There is a silver lining to this exodus, however. India’s young labour force is only going to increase, and therefore, an exodus to better economic pastures is logical.
There is enough skilled workforce to displace the ones who are leaving, and the ones who leave today will only add to the political and economic strength of the diaspora abroad. This holds true for the emigrating HNWIs as well.
The silver lining is reflected in the remittances data for 2020. As per the expected data from World Bank, India was the leader in terms of remittance recipients across the world, with more than $83.1 billion, though declining 0.2 per cent from 2019. India was followed by China with $59.5 billion in remittances but a 13 per cent decline.

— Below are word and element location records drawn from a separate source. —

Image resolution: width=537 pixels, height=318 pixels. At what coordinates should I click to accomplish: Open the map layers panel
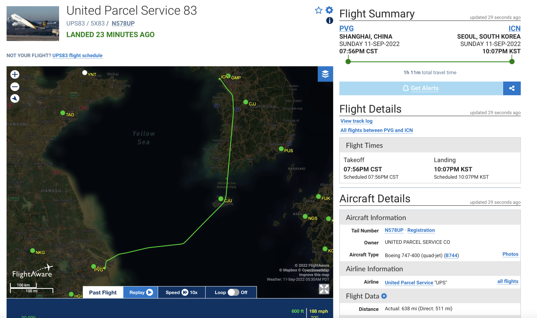[x=325, y=74]
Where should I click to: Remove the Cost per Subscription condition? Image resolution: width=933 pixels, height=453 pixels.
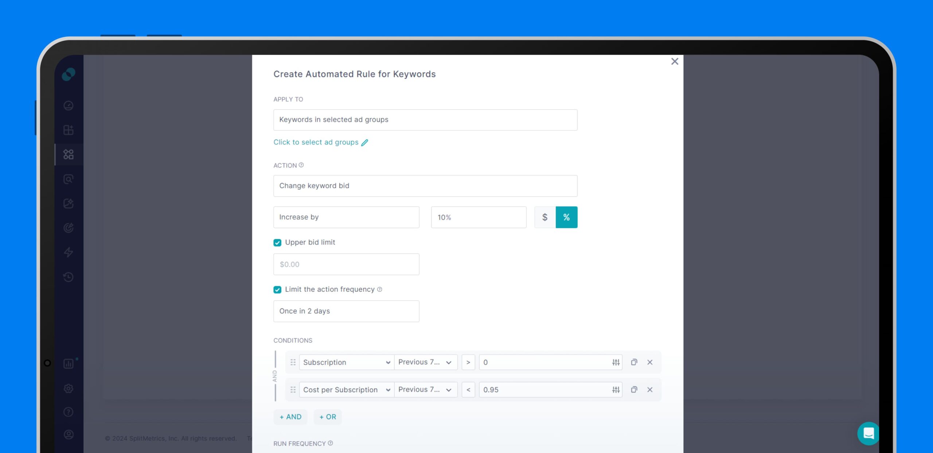tap(649, 389)
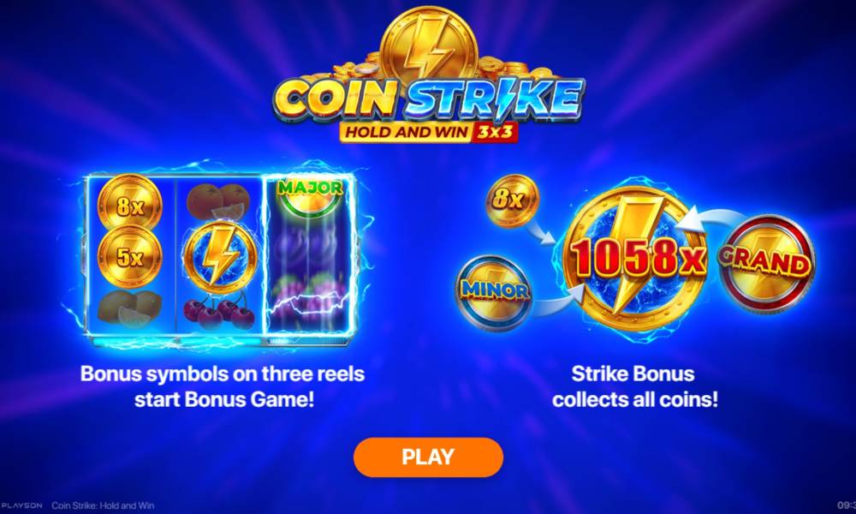
Task: Click the 'Coin Strike: Hold and Win' title in footer
Action: pyautogui.click(x=104, y=505)
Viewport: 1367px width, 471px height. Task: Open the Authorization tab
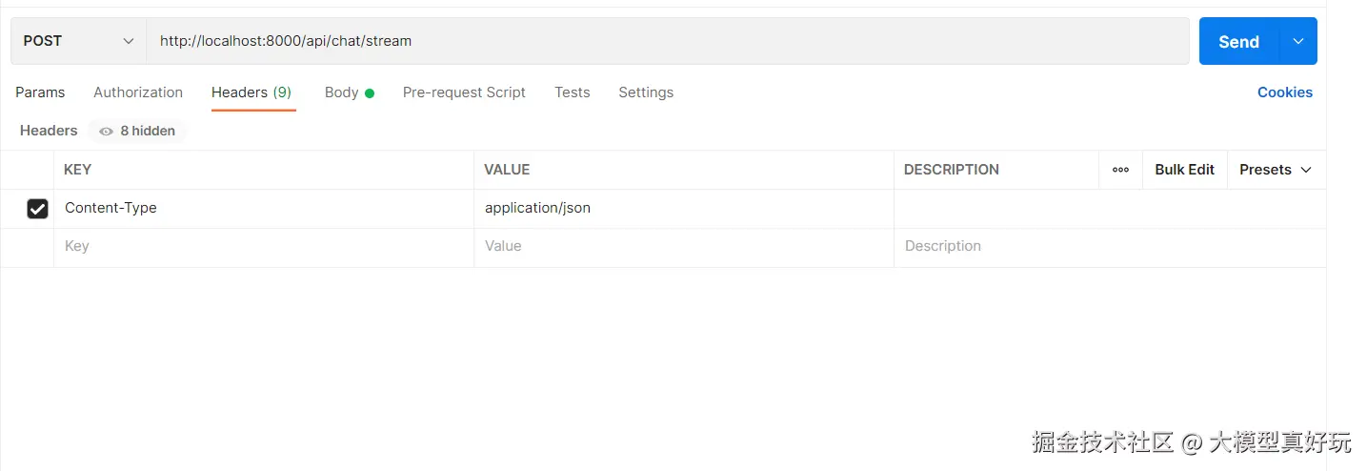click(138, 92)
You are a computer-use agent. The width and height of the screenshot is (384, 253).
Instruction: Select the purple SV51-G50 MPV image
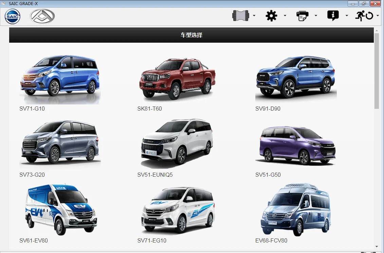(x=296, y=145)
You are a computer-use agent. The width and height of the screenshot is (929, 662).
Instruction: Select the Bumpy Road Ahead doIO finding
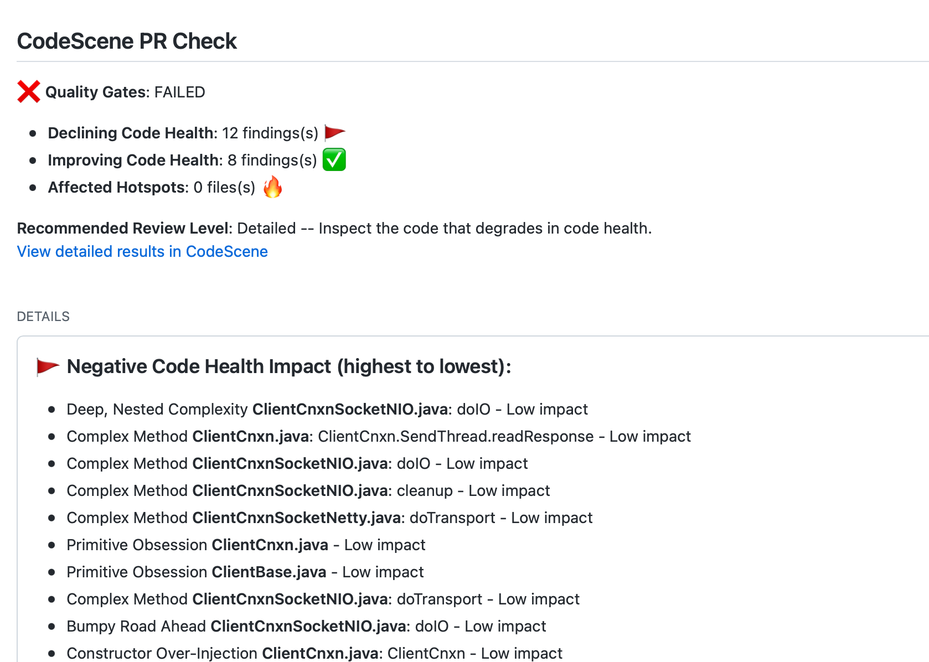[x=306, y=626]
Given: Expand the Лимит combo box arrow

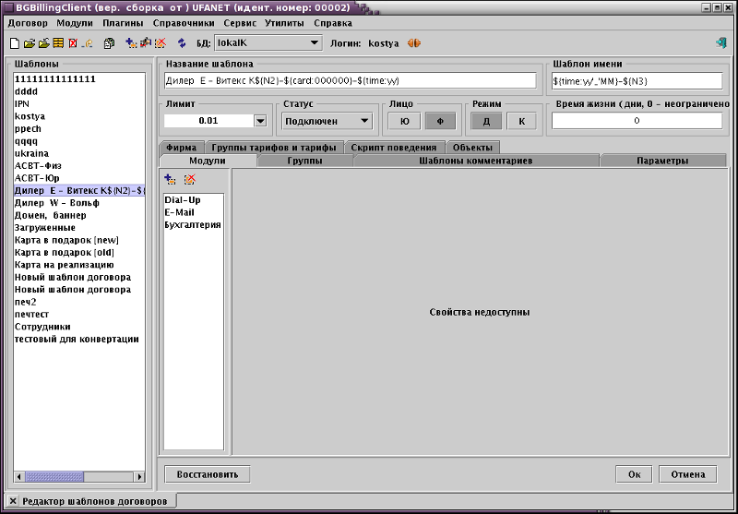Looking at the screenshot, I should pos(260,121).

While India, in 2019-20 and 2020-21, saw remittances in the neighbourhood of $83 billion, it has increased from $79 billion in 2018-2019, $65.3 billion in 2016-2017, and $55.6 billion in 2009-2010, and merely $12.8 billion in 2000-2001.
The devastating second wave may lead many to question their decision of staying back in India, but at the same time, India’s success story with the vaccine administration, curbing the spread of the virus in a country of 1.3 billion people, and the imminent economic revival will also initiate a trend of reverse migration for many.
Yes, Indians, both HNWIs and average Joes, are leaving for greener pastures, but it is not an alarming exodus. If the government keeps pushing for reforms despite political resistance, especially when it comes to aiding the cause of wealth and job creators, the trend could be reversed.
Indians leaving India is not a new phenomenon, but the onus now lies on the government to normalise the idea of Indians abroad leaving for India.